En Memoria a Miguel Vicuña Navarro (1948-2022)
Tiempo de lectura aprox: 1 minutos, 49 segundos
caída, inmersión, olvido, pérdida…».
Sirvo una copa de vino y abro uno de tus libros de poesía «dicha non desdicha» ambos gestos reviven recuerdos de compartir los alimentos en una misma mesa: «mira, querido!». Supe de tu enfermedad y no fui a visitarte, la pandemia trajo muerte y aislamiento. Te tocó sufrir la misma enfermedad que le causó la muerte a mi madre, como fuiste más sabio supiste darme una palabra y brindar gestos de ternura.
Sin duda, resististe hasta el final, así te conocí, resistiendo sin vender tu alma al diablo. Sin ninguna pretensión de santidad, lleno de ritos de purificación honrando la amistad. Contertulio, maestro de la palabra, bien sabías que «una palabra se abre igual que una breva». Hoy es tiempo es brevas maduras, antes de que lleguen los higos, la higuera es tan generosa en la entrega de dones, como tú mismo lo fuiste. Parecías severo, a veces, mas siempre tu corazón titilaba en ese cuerpo resistente.
Entre los filósofos chilenos era notoria tu erudición, siempre tenías algo que aportar en una conversación y más todavía cuando esta te interesaba, por lo tanto la mayoría de las veces, sin temor al tiempo, el reloj no te afligía. Pocos entre nosotros han tenido el privilegiado don de lenguas, destacabas como traductor de varias de éstas en las que se ha depositado la filosofía.

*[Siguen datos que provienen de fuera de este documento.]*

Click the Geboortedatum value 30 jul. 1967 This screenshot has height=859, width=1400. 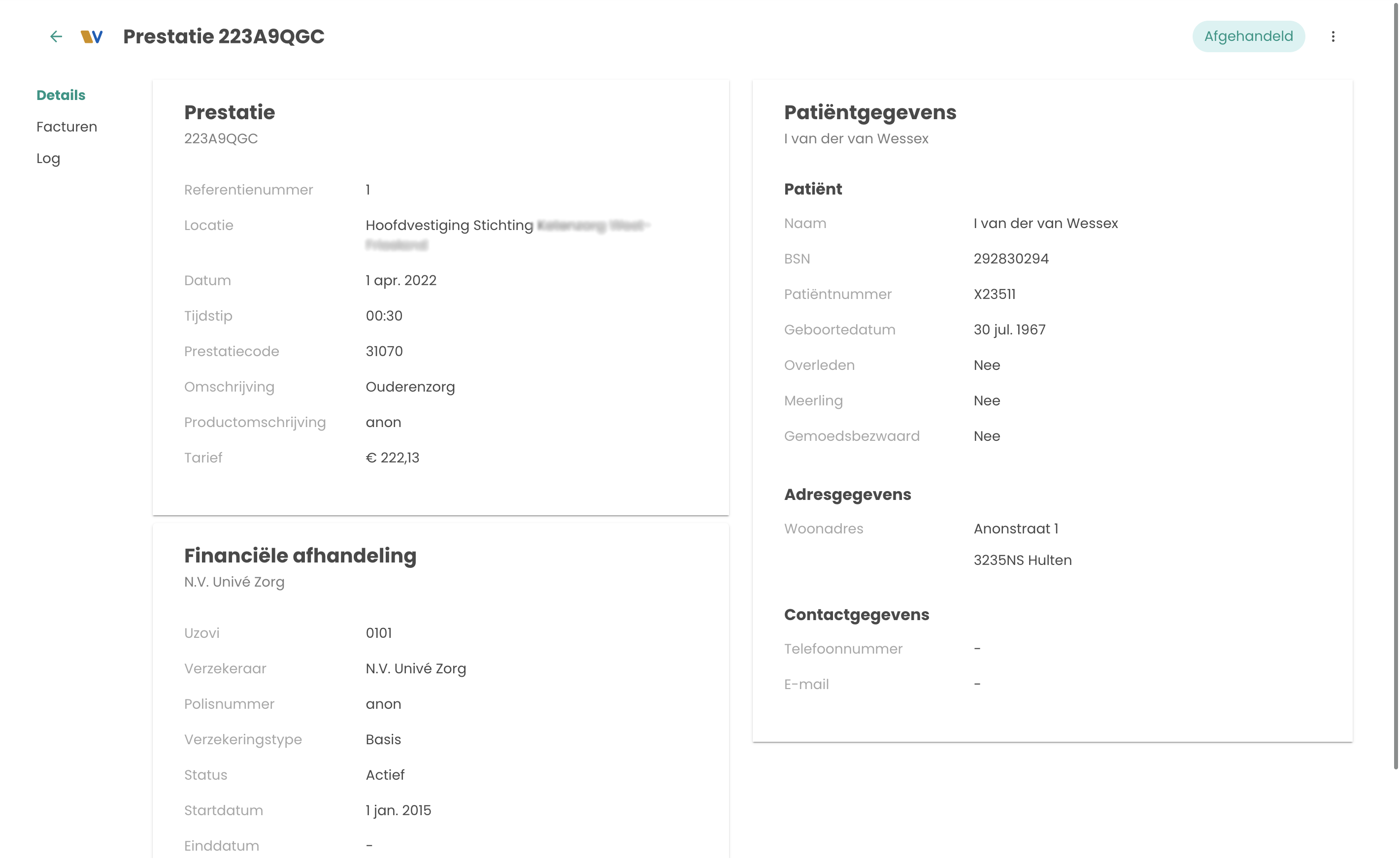point(1009,330)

Eres una llama, encendiendo la palabra y los ánimos, animando el espíritu, diré ilustrado. Contertulio decimonónico, lagarrigólogo, bilbaino, respetando a ciertos espíritus que encarnaban sabiduría. Incluso un verano peregrinamos al cementerio, caminando desde el patio principal del Mercado Central, hacia Avenida La Paz, haciendo la ruta de los locos, para llegar a mausoleos que honrabas, hablándonos de tus antepasados escultores hasta encontrar un buen lugar de descanso en el popular «quita penas» ahí en calle Recoleta.
Te recuerdo sentado en alguna mesa en la calle Santa Rosa al llegar a la Alameda, cerca de ahí de San Isidro y de la Biblioteca Nacional, gozador de «pichangas». Otras veces, cerca de tu departamento ahí en el barrio París-Londres comiendo empanadas. Otras tantas, un poco más allá en el bar Las Pipas, o en La Unión Chica con «caldo mayo» o tortilla de papas, la última vez que te ví fue en el Don Rodrigo al costado del Cerro Huelén.

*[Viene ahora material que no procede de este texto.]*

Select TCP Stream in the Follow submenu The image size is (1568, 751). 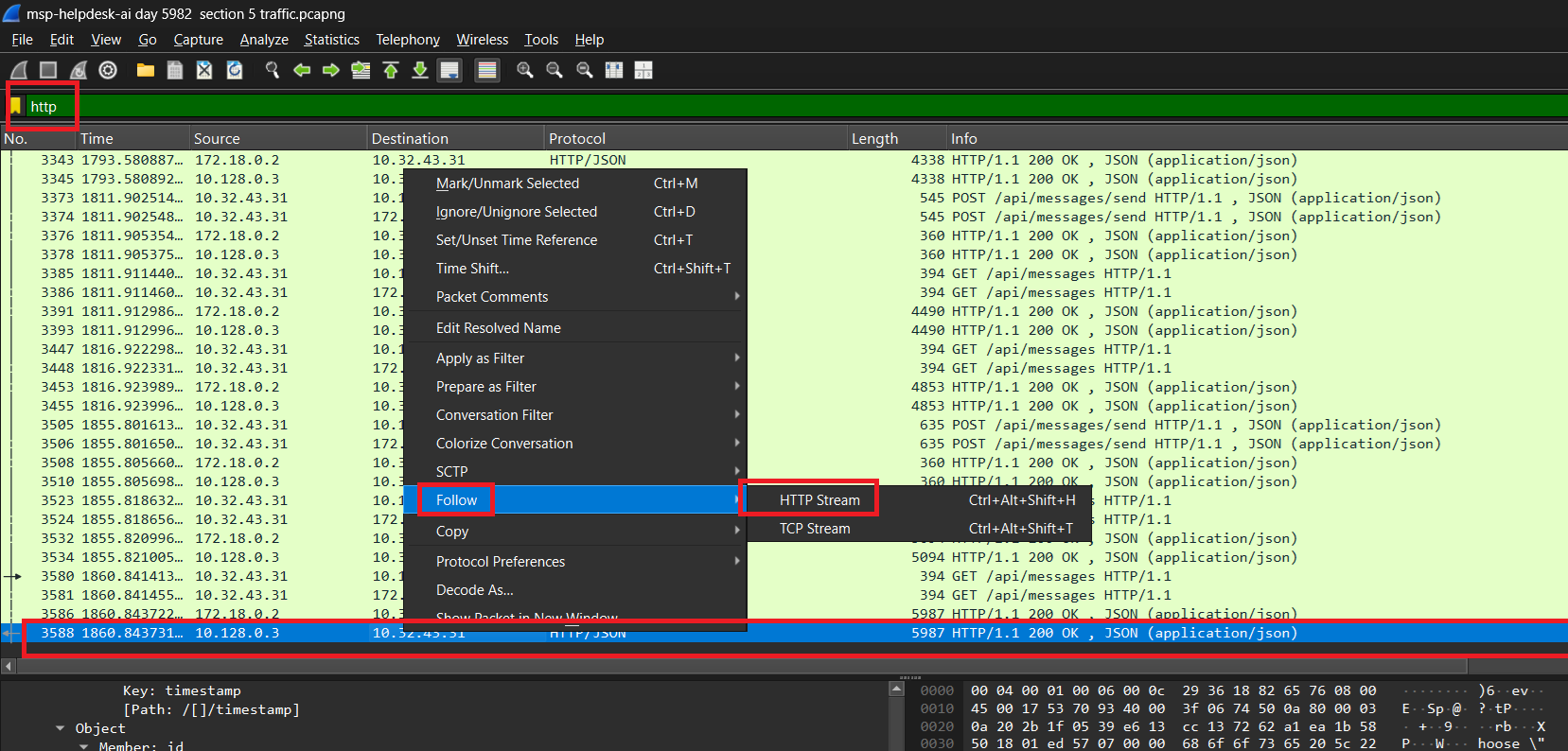click(815, 529)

Tenías esa autoridad del maestro de otras épocas, legendario para varios de los que habían sido tus alumnos. Coherente con tus amigos disputando la palabra, también cubierta de retórica, filosa en el debate, como un caballero quijotesco con su espada en mano. Sigues presente en este Santiago entrañable, perdido hace tiempo, por eso nos cubre la nostalgia. Como bien escribiste: «Después de tanto pensarlo/ he logrado descubrir/ que vale nada impedir/ el destino que se cumpla».

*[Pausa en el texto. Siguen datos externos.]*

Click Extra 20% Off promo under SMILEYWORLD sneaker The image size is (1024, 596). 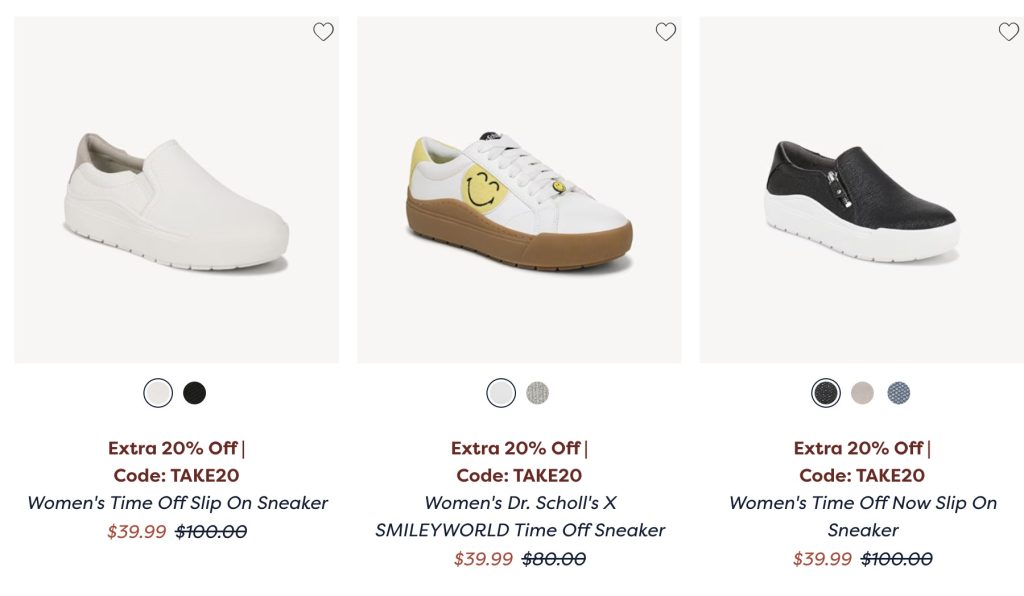516,448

Te escribo estas escasas palabras conmocionado desde el deber de los contertulios que entregaron parte de su vida en el respeto del verbo, en ese origen al cual tuvimos el privilegio de asistir aunque lejos del Edén, alegres sin estar colmados, resistiendo tantas veces y persistiendo en la conciencia de nuestra precariedad existencial, cobijados en el júbilo, evadiendo la tristeza, alejándonos de la última palabra.